* Start *

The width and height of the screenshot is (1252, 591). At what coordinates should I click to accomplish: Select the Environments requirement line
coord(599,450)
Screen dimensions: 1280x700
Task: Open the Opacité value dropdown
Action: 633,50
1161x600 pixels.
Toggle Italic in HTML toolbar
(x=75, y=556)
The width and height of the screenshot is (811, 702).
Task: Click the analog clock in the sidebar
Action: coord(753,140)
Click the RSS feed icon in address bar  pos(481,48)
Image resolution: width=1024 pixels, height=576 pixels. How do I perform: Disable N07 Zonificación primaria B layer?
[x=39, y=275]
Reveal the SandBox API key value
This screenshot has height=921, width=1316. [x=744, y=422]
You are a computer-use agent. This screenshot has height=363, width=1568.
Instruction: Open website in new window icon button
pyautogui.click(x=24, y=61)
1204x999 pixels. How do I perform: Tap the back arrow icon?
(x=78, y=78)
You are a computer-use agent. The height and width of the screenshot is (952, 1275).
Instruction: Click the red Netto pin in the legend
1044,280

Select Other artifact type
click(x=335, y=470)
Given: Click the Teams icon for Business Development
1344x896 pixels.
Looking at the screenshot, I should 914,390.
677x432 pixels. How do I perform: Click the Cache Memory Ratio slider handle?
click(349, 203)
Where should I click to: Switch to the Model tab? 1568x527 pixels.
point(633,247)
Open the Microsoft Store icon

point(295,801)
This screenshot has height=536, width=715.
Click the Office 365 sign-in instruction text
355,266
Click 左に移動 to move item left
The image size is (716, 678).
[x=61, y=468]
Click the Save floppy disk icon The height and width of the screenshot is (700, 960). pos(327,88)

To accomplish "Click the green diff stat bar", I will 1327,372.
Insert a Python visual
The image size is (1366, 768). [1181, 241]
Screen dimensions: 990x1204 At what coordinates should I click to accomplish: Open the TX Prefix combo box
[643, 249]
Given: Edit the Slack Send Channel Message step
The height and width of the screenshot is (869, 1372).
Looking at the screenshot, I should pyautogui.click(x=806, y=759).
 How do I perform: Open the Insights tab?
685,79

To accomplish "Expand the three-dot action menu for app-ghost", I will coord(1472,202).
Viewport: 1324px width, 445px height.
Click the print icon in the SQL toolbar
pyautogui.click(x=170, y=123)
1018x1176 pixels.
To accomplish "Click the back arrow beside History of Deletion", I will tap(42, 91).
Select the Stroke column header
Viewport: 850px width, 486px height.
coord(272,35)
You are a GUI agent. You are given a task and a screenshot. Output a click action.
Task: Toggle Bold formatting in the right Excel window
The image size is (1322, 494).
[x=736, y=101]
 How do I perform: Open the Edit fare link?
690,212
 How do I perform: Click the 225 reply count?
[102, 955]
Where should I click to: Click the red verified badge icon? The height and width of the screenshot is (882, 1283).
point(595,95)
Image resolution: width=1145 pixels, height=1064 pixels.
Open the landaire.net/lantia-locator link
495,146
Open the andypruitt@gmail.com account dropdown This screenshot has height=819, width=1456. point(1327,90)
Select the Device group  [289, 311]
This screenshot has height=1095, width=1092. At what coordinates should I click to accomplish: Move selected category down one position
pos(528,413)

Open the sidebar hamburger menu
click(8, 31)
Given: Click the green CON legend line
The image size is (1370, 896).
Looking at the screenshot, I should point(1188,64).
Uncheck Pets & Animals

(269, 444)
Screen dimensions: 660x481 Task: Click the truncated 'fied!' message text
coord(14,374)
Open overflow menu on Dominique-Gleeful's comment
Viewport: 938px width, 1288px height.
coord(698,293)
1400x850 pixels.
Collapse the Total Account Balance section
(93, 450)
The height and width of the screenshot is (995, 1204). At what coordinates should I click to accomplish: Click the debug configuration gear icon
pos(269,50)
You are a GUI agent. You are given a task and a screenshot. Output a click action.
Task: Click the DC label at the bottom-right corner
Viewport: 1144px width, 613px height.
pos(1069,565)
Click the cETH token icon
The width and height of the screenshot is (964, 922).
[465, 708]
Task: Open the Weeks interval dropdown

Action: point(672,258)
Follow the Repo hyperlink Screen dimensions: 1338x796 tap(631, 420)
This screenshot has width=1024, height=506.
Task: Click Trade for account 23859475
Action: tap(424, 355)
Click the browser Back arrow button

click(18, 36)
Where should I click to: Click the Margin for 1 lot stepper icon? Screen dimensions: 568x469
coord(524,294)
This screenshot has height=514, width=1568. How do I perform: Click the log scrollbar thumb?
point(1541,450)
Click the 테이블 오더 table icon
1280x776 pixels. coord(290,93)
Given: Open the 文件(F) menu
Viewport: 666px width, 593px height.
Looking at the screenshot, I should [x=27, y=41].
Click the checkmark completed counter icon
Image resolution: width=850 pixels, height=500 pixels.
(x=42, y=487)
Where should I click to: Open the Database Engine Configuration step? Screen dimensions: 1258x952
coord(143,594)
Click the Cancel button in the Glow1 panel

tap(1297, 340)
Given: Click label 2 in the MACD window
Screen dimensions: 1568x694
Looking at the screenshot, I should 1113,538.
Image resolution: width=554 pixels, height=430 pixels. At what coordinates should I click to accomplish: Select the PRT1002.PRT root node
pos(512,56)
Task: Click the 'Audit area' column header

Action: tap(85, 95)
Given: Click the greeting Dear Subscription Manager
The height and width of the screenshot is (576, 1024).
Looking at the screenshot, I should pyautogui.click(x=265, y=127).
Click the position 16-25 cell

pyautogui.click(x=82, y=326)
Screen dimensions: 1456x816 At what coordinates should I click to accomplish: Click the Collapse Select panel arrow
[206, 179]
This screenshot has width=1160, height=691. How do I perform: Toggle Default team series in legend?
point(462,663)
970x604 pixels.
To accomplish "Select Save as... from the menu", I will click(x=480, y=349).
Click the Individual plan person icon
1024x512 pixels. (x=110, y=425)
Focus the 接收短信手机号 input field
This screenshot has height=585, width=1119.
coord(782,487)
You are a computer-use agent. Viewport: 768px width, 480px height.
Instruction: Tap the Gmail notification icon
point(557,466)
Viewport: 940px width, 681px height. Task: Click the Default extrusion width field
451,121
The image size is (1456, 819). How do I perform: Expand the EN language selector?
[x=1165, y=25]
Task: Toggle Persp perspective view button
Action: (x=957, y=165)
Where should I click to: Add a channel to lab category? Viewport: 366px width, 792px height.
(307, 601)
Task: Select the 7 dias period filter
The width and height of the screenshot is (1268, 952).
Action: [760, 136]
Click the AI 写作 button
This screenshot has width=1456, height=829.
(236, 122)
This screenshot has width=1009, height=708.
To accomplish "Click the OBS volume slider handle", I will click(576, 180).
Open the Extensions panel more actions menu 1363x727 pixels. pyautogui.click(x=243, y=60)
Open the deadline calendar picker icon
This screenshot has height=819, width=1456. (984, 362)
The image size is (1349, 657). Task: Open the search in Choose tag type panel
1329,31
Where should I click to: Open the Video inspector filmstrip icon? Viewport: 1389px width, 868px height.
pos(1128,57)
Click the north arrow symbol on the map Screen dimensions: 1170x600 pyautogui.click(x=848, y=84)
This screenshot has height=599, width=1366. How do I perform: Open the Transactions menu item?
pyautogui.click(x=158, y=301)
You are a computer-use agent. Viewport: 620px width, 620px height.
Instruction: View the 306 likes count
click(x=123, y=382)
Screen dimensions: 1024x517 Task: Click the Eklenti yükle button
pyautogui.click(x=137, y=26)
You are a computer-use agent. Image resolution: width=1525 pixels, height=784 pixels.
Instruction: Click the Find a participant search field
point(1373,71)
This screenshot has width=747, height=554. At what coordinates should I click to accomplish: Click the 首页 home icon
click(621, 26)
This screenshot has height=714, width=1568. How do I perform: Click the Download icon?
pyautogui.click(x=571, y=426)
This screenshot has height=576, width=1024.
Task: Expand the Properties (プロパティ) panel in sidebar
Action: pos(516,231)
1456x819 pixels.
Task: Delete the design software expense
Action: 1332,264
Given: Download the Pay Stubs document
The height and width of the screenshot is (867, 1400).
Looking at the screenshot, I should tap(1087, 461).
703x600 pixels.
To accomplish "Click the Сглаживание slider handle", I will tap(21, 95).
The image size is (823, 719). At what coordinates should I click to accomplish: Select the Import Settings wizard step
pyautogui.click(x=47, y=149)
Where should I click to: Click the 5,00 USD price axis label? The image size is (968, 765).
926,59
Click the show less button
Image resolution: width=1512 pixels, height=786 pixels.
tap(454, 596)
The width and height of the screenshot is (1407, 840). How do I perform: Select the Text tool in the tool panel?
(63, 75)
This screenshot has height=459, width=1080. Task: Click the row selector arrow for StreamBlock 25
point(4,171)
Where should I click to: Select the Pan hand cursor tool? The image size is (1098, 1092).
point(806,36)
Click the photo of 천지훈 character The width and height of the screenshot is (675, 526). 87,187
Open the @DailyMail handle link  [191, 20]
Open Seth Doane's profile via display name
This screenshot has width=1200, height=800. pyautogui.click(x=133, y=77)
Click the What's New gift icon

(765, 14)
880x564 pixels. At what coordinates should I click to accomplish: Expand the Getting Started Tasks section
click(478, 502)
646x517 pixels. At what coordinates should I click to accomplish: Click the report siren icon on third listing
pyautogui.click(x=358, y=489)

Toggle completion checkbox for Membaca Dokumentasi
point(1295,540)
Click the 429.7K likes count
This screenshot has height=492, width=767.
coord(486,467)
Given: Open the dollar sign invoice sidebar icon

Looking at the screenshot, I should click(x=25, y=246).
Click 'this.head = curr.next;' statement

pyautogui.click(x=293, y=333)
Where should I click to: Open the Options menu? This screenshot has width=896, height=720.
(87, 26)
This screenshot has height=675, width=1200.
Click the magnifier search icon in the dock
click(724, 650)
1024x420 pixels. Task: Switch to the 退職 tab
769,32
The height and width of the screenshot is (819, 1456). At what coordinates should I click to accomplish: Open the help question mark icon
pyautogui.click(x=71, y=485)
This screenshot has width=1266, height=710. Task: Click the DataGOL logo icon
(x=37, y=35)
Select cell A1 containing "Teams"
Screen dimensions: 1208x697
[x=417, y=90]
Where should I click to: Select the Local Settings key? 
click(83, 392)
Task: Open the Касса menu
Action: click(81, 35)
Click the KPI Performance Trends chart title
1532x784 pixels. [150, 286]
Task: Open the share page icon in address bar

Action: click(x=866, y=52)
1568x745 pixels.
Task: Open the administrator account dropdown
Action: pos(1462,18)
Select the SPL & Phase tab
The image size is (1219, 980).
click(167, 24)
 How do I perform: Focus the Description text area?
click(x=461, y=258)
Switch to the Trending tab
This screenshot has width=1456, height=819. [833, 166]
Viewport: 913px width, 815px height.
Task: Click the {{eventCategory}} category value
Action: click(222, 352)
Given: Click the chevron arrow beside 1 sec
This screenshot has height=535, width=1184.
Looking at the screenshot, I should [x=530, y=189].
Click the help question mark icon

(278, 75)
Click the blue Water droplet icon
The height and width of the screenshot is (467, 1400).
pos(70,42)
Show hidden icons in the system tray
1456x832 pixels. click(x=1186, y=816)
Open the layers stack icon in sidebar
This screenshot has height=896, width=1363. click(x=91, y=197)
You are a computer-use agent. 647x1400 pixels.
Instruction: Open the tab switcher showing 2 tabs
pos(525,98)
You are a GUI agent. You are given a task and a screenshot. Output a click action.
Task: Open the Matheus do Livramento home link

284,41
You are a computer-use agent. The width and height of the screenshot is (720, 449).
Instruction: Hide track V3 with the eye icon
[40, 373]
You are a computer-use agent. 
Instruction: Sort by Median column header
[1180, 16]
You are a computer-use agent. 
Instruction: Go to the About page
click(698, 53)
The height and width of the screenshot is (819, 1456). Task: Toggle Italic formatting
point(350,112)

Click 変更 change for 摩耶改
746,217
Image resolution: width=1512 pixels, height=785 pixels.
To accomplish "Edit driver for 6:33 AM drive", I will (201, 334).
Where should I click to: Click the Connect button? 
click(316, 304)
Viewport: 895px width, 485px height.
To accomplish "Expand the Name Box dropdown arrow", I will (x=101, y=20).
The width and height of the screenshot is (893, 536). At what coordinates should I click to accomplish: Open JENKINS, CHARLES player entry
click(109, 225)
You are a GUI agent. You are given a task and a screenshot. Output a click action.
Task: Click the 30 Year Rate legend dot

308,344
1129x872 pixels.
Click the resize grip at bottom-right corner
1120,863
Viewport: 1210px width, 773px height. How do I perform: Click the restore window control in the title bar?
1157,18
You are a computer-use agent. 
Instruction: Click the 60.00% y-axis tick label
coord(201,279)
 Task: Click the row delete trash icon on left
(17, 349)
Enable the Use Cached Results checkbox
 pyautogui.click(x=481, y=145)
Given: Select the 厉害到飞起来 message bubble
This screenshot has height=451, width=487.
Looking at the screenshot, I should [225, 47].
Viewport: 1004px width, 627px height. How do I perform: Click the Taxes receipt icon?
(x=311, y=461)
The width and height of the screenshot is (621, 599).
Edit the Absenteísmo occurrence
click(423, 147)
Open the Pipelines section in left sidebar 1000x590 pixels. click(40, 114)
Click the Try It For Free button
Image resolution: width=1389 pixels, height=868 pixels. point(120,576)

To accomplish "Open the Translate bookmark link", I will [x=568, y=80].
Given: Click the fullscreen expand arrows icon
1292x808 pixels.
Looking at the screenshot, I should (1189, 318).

* End *

● **The problem**
Return, unchanged, the entries from the line with "Where should I click to: Click the Connect" to the line with "will (x=101, y=20).".

● **Response to this exercise**
Where should I click to: Click the Connect button? 
click(316, 304)
Viewport: 895px width, 485px height.
To accomplish "Expand the Name Box dropdown arrow", I will (x=101, y=20).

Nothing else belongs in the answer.